• What is being asked
Print exactly the lines of the listing below from the one containing "At what coordinates should I click to accomplish: Play" through the final line, both included, and no pictures.

• Supplied material

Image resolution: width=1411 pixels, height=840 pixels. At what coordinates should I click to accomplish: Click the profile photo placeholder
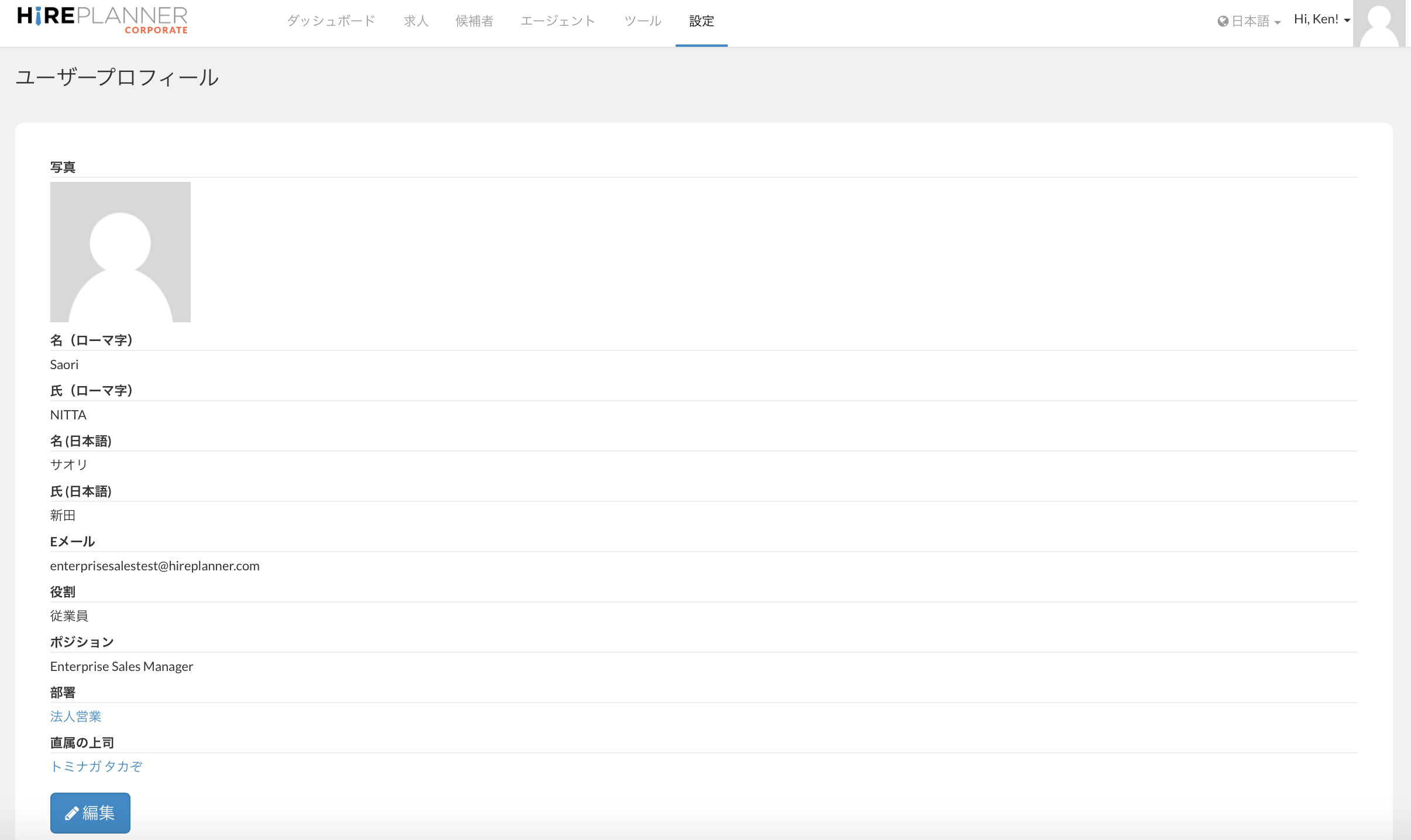click(121, 252)
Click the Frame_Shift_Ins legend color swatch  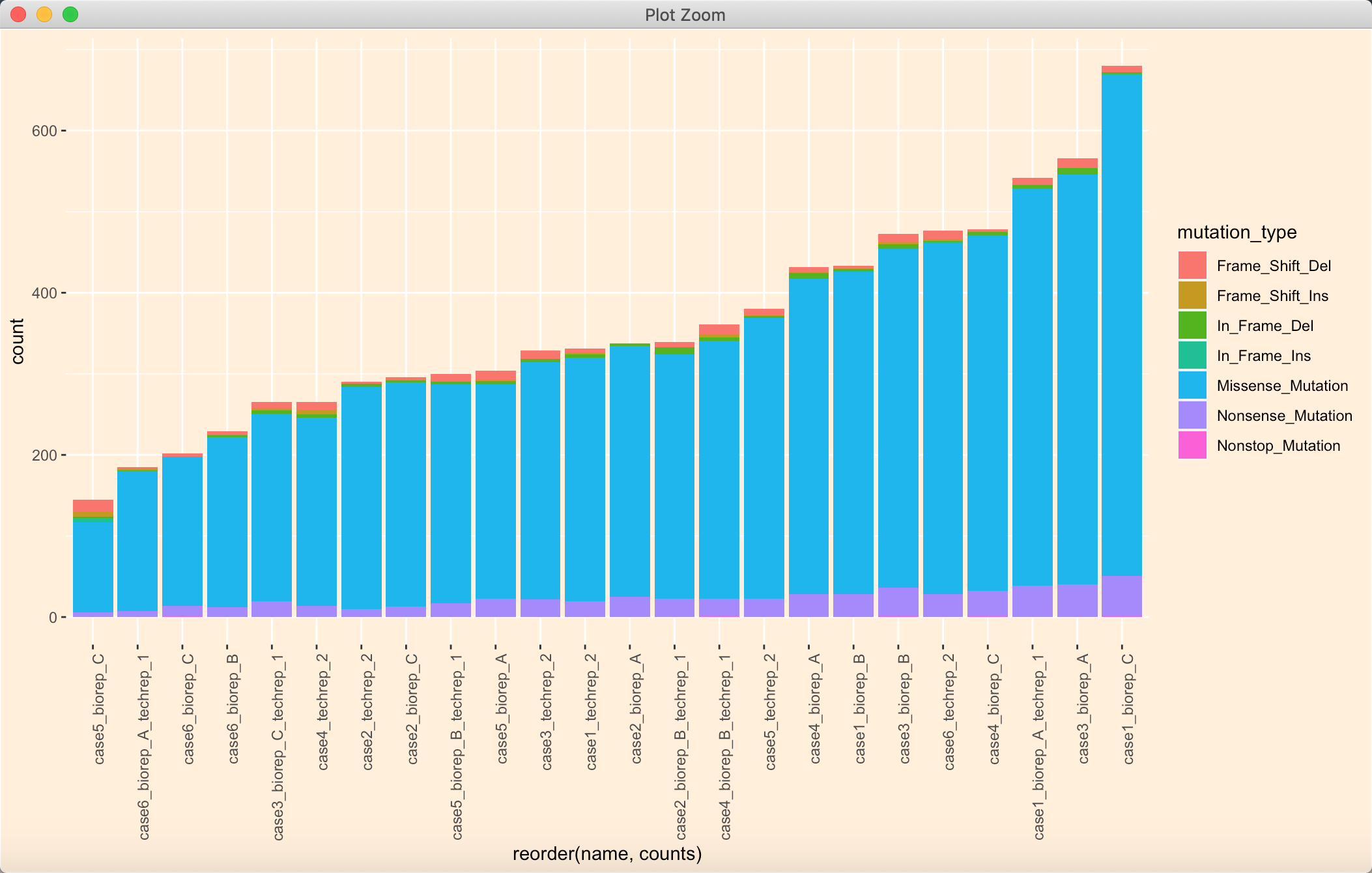(x=1192, y=296)
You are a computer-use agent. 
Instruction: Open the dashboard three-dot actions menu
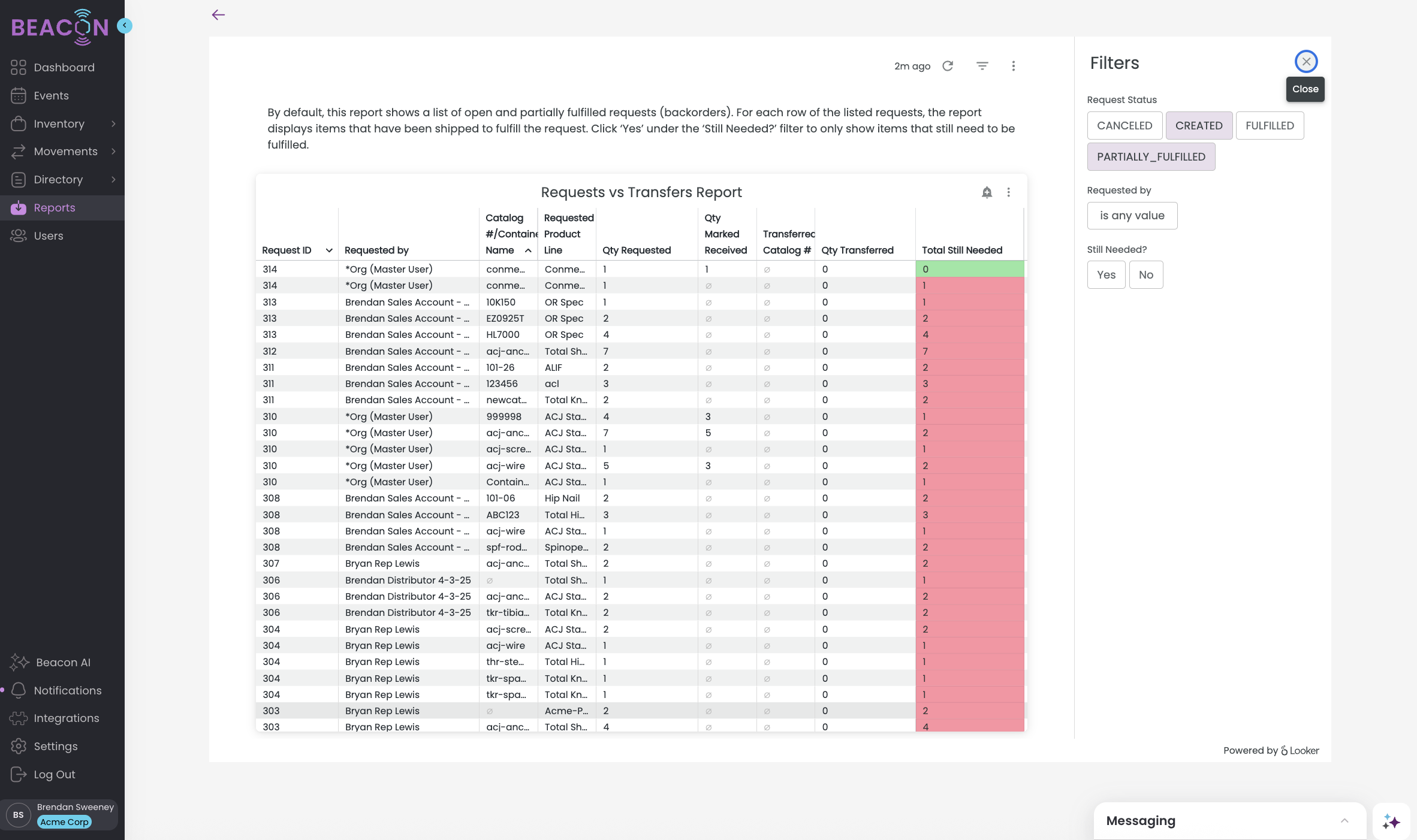tap(1014, 66)
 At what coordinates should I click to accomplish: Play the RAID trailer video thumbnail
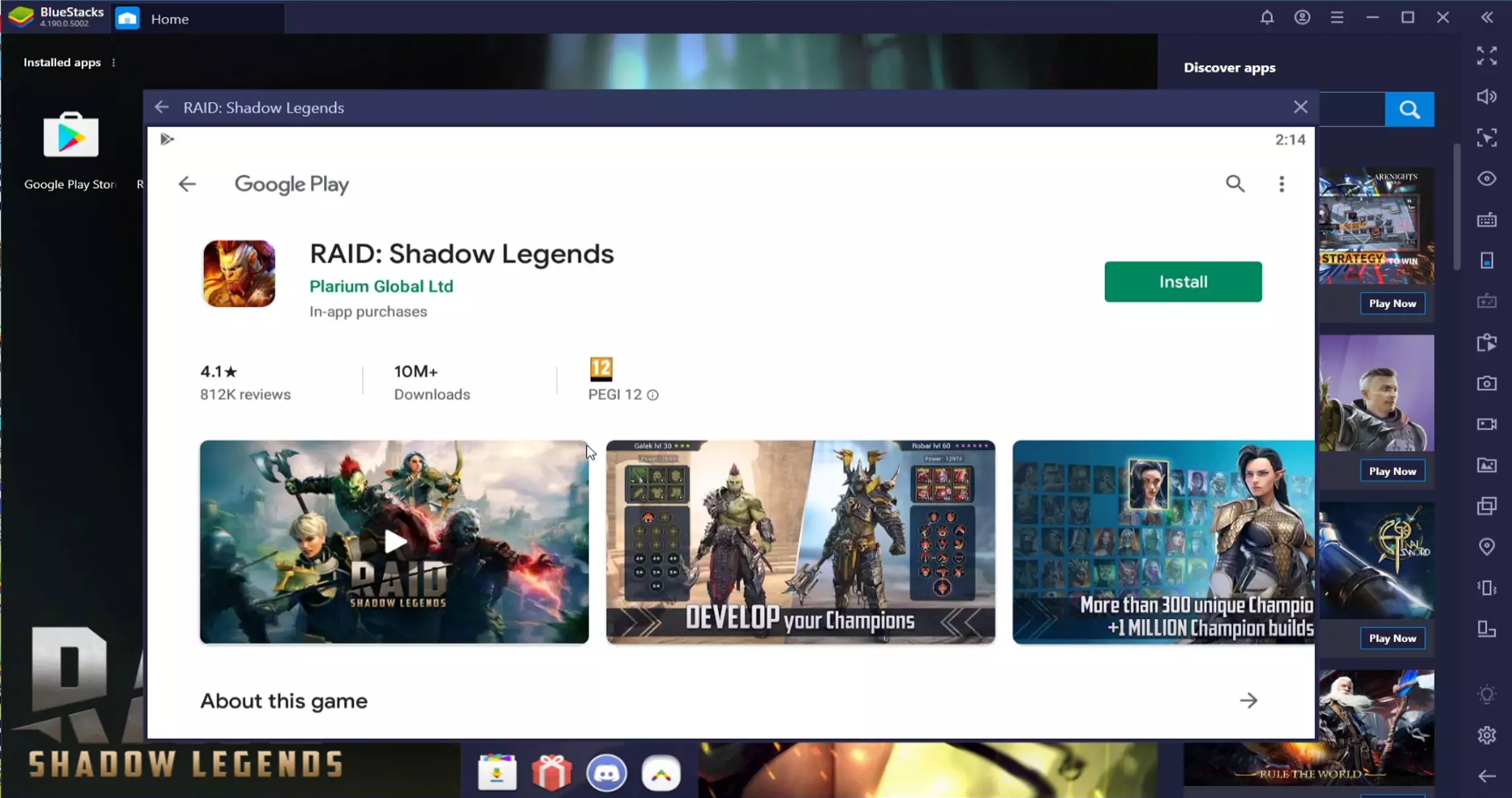[x=394, y=542]
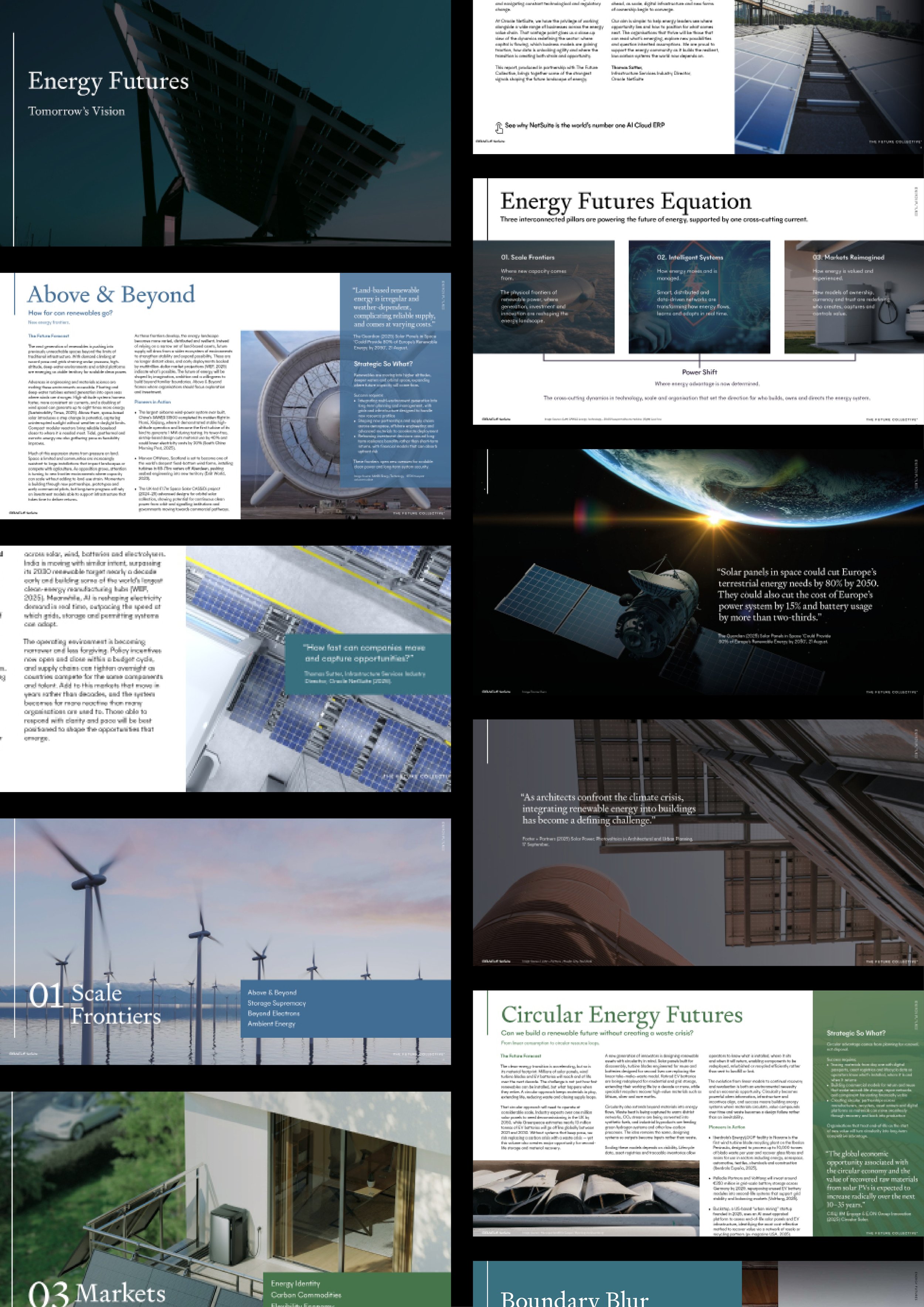Select 'Ambient Energy' in section list
The image size is (924, 1307).
tap(272, 1023)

• Finished exercise
 At what coordinates should I click to accomplish: Play the RAID trailer video thumbnail
[x=394, y=542]
Select 'Ambient Energy' in section list
The image size is (924, 1307).
tap(272, 1023)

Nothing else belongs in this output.